The flight tracker thingy still says there are four hours’ worth of sky time left so… By the time I post this I’m going to guess that my family is most likely having tea and cracking bright red Greek Easter eggs and it’s nearly the end of Easter.

But Easter has just caught up with this side of the Greenwich Meridian so I have one heck of a lot of Easter left.

And if you thought the Swiss were big on chocolate, you should have seen the Brazilian airport.

Fast forward eight or so hours and guess what? I’m on a plane! Shocker.
This time I’m leaving Panama from an airport in the middle of a forest at the edge of sea.
One of the flight attendants could be my gym instructor’s brother. He was at his post at the front of the plane with his arms crossed and his gaze menacing and we were all feeling sufficiently intimidated. Then a little curly-topped boy wearing an abundance of Ben 10 merchandise jumped into the aisle and started crying.
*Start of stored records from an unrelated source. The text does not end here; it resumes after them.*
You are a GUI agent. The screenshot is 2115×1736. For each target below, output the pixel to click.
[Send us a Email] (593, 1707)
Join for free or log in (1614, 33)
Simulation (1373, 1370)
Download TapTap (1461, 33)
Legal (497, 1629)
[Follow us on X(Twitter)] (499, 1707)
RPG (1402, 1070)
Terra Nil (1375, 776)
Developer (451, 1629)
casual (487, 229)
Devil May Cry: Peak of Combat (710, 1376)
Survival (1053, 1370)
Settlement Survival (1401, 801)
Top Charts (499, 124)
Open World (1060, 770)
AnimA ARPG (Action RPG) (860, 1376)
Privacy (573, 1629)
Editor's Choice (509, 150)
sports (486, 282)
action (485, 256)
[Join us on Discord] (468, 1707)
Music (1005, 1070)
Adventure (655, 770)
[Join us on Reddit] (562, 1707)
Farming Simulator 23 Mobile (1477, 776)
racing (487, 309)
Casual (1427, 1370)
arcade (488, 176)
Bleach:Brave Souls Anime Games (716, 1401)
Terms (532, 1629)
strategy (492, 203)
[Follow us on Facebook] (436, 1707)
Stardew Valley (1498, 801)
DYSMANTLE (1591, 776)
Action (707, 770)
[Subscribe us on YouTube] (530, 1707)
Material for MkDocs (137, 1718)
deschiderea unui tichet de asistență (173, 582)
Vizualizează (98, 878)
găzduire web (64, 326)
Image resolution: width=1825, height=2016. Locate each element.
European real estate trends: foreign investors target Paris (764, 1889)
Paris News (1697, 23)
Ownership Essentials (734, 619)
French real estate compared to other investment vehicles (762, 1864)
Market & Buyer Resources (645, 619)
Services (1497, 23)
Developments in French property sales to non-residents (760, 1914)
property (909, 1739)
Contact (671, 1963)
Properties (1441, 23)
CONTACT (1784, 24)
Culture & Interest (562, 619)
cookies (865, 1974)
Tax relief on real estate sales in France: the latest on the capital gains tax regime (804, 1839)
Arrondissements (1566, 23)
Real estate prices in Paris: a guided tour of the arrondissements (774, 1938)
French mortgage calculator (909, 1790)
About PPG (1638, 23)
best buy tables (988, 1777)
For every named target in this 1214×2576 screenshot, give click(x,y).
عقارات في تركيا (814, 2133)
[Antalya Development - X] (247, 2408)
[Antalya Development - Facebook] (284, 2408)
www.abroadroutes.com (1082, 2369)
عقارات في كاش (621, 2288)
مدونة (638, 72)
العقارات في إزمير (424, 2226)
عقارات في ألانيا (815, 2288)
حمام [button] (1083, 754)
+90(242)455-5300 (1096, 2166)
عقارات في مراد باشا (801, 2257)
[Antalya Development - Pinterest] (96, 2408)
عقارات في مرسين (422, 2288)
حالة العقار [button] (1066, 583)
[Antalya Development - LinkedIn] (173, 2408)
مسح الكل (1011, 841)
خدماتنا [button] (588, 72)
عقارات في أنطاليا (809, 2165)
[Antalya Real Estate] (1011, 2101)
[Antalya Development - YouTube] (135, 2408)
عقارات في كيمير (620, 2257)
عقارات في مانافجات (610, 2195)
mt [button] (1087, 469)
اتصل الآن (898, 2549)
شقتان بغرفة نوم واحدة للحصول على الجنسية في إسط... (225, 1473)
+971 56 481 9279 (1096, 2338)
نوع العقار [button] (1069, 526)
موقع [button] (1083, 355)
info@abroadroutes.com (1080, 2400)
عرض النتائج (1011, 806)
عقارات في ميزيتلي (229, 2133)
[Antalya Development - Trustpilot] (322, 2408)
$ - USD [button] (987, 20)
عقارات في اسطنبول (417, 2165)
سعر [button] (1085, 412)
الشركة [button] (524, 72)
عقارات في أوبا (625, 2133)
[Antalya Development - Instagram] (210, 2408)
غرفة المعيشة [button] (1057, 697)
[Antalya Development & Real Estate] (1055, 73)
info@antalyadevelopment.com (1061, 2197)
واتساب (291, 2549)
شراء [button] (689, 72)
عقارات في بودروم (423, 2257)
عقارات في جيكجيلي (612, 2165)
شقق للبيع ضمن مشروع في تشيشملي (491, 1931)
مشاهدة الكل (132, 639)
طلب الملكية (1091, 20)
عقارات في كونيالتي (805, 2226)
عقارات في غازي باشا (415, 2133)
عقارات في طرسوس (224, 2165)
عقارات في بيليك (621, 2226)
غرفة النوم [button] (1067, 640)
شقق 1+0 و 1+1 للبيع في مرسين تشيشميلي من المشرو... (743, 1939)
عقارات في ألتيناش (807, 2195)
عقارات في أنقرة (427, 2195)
The flight attendant didn’t react aside from menacingly turning his neck to the side at which point (if this was a movie) there would be an audible click.
And we remained sufficiently intimidated.

We remained that way until some upbeat dance music played and – I kid you not he did a rhythmic cha-cha down the aisle.
We were then sufficiently amused.

Happy Easter! xo


“A little bit of heaven never hurt no-one.” ~John Mayer (from, ironically, a song called ‘On The Way Home’.)